Task goal ▸
Copy the lines running from the one that contains "You are a GUI" to the end of the entries below, exactly and with no pictures.

Raw data: Begin

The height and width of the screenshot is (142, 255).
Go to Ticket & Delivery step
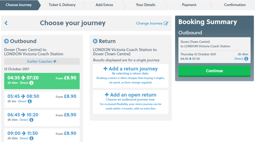(62, 5)
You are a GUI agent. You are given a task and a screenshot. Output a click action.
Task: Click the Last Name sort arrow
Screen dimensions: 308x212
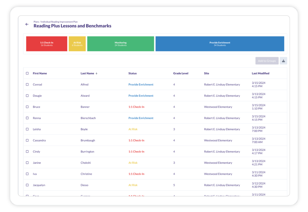tap(97, 73)
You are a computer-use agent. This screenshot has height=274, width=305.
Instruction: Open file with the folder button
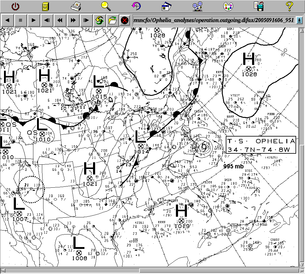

Raw data: End

Response box ▸
You are a GUI agent. You are given a task and a screenshot. Output a click action.
Task: Click the Last Name sort arrow
Screen dimensions: 308x212
tap(97, 73)
You are a computer-use agent. This screenshot has height=274, width=305.
Instruction: Open file with the folder button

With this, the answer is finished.